──────── GIVEN INFORMATION

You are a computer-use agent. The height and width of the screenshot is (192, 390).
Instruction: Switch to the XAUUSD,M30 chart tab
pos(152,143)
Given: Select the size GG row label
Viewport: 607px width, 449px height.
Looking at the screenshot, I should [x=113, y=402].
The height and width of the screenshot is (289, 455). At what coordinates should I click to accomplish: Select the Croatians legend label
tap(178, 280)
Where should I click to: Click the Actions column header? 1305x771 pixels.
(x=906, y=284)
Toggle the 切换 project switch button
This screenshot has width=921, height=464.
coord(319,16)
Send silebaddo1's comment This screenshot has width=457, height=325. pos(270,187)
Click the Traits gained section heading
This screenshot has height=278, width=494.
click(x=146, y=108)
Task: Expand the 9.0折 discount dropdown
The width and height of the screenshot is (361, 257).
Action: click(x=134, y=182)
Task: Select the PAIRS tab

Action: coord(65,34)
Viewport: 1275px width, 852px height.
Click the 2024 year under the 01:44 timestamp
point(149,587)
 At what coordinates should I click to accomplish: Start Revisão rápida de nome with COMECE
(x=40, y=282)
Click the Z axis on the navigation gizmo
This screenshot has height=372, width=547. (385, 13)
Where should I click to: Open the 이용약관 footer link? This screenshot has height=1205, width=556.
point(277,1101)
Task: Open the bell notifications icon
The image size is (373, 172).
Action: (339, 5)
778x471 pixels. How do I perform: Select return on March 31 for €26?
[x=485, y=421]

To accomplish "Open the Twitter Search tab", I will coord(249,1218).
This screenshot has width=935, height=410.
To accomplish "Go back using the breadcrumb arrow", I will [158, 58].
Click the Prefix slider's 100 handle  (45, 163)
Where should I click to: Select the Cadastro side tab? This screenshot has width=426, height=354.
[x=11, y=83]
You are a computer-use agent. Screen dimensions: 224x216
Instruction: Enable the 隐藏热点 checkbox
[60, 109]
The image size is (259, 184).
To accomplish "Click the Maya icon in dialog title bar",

────────────────

The answer is a single number: how many lines in the data above hold the string "icon".

2